At my annual physical, my doctor looked over my blood work and told me that while my cholesterol was a bit elevated, she wasn’t worried about it; I should just keep an eye on it. By the time we faced each other again over a year later, I was now in the danger zone. I’ll be honest, it was a tough year and I wasn’t taking care of myself. Less than year into our marriage, my husband started a new job that necessitated a daily four-hour commute until our lease was up and we could move. I battled panic attacks, which conveniently started while my husband was away for a month on a work assignment. My father-in-law was diagnosed with cancer and passed away about six months later, right after we moved. And just for fun, I was hospitalized with a bout of salmonella.
So I was mentally and emotionally exhausted and at my heaviest weight when my doctor told me I had three months to lower my cholesterol or she’d put me on medication. I was angry but determined. I’m too young to be on the same kind of pills my septuagenarian father takes. I immediately upped my twice-weekly exercise routine to six days a week and went 99% vegan (cheese and meat are my soul mates — we just see less of each other now). I read food labels and consulted a dietician. I was doing everything right.

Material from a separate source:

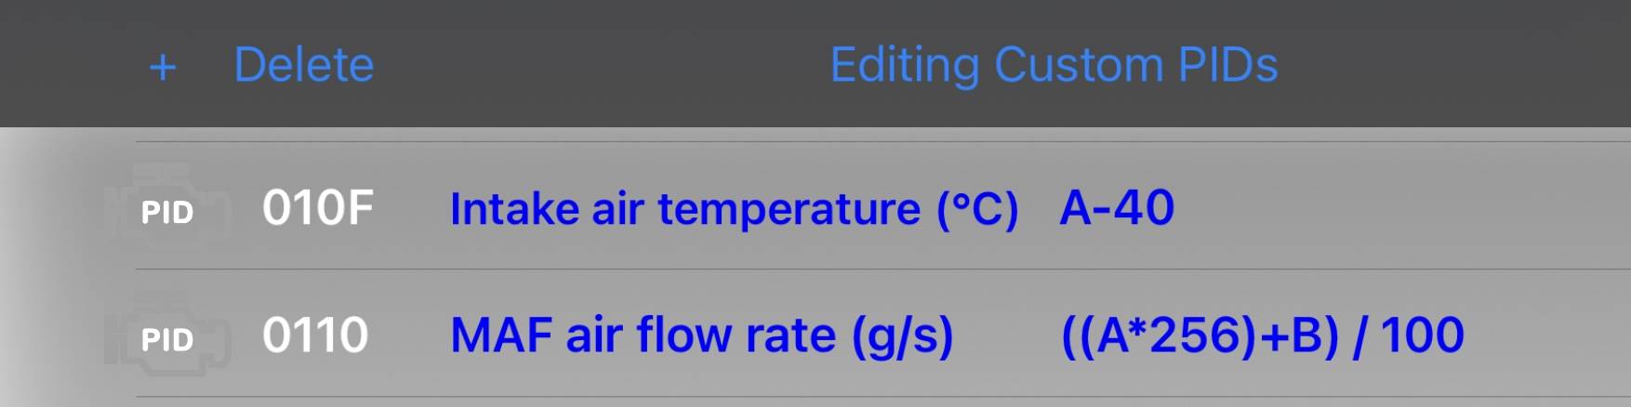Click the word Custom in the header
The width and height of the screenshot is (1631, 407).
pyautogui.click(x=1079, y=65)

Except mentally I was a mess. The fragile cease-fire between my body and me started to crumble. I had spent a long time telling myself I was okay as I was, except now medical science was proving that wrong. Losing weight felt like a betrayal. Was I admitting that being fat was bad when I had spent so much time trying to believe it wasn’t? Who was I if I wasn’t the fat girl? What would I use as a coping mechanism instead of food? I actively shunned the motivational behaviors that most people engage in: I didn’t post sweaty pics of me in workout gear, I didn’t check in at the gym on Facebook and I avoided the social media accounts of people who posted things like pictures of a mother of three with rock-hard abs and the tagline, “What’s your excuse?” I didn’t tell many people about my health issues. And I was tortured with the thought that if people saw me working out, they would immediately think that I was buying into that old stereotype about how every fat person is an unhealthy loser who just wants to be thin (despite the fact that that you can be healthy or unhealthy at any size). No matter what I did, I mentally beat myself up. As I lost weight, my body started to change and I felt guilty for noticing it and feeling even the least bit of pride at making progress toward my goal. And eating tater tots at the end of a drunken night out with friends made me berate myself for two days.
Last week, I returned to the doctor. My cholesterol was over 40 points lower and now in the healthy range. I was 15 pounds lighter. My doctor was pleased, and I was relieved. I plan to continue being mostly vegan and exercising; it has become something my husband and I enjoy together. I actually like Zumba and the friends I’ve made in the class. I like feeling stronger and experiencing a body that can do things more easily now. I will probably always be fat, but as my body continues to change and sprints ahead, my mind is still lagging behind. it’s going to take more time to reconcile my feelings. If I could learn to like myself as I was once, can I do it again?